We see the "culture of more" in today's athletes. I've often wondered why so many college athletes are transferring each year. Why pro athletes don't stay with the same team very long. I believe it's the "culture of more" and it starts at an early age. My son plays sports and already we see players looking for better teams, more opportunities, greater exposure, elite training...HE'S NINE!
Do you know how many professional baseball players have played in the Little League World Series? I read a story that lists 31 major league baseball players who have played in the Little League World Series and Major League baseball. By the way, none of those players are named Jeter, Pujols or Verlander. Yet as parents we think our young boys are somehow going to miss out on a Major League career if they're not on the right team, getting the right coaching, getting the right training and nutrition as a kid.

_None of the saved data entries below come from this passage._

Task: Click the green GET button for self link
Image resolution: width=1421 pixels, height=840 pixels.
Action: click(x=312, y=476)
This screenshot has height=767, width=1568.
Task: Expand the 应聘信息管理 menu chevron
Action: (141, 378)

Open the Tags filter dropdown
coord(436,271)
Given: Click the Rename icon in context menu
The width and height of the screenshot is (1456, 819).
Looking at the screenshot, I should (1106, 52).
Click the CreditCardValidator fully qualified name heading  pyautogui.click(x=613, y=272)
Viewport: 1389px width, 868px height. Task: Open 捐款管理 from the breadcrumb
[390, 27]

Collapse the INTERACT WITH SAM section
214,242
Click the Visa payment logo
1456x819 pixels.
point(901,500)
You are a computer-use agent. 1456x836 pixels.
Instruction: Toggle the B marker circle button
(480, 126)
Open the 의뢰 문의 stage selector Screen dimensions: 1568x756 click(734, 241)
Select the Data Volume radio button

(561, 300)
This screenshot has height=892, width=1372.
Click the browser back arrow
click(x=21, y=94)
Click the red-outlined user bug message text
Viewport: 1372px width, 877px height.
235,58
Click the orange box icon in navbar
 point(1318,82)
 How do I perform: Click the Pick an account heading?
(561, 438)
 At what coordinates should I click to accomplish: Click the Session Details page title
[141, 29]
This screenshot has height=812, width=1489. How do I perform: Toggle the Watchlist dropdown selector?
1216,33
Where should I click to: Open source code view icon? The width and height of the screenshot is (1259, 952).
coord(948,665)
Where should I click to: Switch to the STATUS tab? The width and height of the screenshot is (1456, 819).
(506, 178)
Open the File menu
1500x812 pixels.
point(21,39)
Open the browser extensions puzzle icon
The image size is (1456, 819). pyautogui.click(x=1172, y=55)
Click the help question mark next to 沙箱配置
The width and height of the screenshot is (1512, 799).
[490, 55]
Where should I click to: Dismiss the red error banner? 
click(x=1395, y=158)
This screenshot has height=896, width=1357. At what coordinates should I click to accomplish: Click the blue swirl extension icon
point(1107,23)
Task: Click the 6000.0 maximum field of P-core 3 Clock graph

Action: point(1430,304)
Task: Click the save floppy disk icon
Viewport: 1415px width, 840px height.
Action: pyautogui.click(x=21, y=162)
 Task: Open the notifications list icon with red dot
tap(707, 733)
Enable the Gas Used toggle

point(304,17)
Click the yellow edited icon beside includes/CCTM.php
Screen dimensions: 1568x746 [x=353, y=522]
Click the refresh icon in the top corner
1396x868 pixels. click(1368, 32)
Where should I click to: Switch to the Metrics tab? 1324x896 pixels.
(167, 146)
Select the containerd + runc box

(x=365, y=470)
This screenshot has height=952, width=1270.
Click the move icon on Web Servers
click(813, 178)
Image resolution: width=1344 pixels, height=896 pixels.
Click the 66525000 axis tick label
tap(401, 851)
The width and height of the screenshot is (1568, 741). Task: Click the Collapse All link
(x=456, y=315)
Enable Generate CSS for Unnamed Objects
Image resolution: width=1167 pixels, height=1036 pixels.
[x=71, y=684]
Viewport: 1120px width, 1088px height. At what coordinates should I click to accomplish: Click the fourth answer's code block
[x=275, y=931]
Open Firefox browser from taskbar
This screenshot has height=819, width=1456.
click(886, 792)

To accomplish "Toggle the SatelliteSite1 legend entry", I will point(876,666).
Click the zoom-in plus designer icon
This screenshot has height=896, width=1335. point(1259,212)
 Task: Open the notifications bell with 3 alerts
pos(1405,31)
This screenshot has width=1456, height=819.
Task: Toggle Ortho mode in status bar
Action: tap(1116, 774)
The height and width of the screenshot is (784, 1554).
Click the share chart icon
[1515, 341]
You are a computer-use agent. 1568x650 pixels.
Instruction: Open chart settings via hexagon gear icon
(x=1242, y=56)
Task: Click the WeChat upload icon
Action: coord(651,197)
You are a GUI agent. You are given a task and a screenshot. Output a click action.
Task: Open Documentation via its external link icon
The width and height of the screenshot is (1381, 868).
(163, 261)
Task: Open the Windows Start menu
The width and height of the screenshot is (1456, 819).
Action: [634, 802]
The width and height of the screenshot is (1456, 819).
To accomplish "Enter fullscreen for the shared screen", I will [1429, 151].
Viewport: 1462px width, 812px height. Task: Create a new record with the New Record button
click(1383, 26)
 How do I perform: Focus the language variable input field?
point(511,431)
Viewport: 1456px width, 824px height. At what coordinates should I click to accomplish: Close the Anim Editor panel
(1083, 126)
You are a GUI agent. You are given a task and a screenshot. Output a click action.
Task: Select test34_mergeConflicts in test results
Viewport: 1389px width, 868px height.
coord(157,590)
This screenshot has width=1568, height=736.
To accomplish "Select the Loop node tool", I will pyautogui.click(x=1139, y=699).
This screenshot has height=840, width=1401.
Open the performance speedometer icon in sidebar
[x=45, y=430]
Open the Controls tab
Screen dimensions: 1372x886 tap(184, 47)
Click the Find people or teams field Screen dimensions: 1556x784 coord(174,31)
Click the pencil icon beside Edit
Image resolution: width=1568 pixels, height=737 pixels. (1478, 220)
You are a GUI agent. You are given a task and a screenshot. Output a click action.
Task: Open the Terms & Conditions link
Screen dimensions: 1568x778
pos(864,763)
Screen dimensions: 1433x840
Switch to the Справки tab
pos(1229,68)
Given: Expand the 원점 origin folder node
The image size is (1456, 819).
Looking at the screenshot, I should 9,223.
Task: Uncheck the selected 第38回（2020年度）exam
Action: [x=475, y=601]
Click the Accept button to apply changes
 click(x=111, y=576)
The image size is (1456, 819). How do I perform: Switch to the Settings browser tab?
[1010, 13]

We see it in schools. Charter schools, private schools, public schools...what's a parent to do? "WHAT? YOU'RE SON'S LEARNING CHINESE?" Great, now I have to find a school offering a foreign language for my 8-year-old. Don't get me wrong, education is VERY important to me but I don't recall having significant homework until about 5th grade. My son has already had nights where we spent close to an hour on homework and he's getting ready to start 3rd grade. The question being, is my son any smarter than the average 9-year-old of 35-40 years ago? I don't know the answer to that question.
Sure, it's easy to get caught up in the "culture of more." I have to check myself often when we're looking to buy something or just how we're raising our boys. You always want your kids to have an advantage. My son has taken private lessons for hitting and pitching. We've spent hours looking for the perfect pre-school. Trust me, I'm far from perfect, that's not the point of this blog. The problem I see is this new desire to have more is taking a toll on other values like commitment, accountability and loyalty. It's a different time and we're starting to see different values replace what many of us were taught as kids. There's nothing wrong with success or the desire to have the best or be the best. I guess the real question is how you reach that success and the values you carry with you along the way.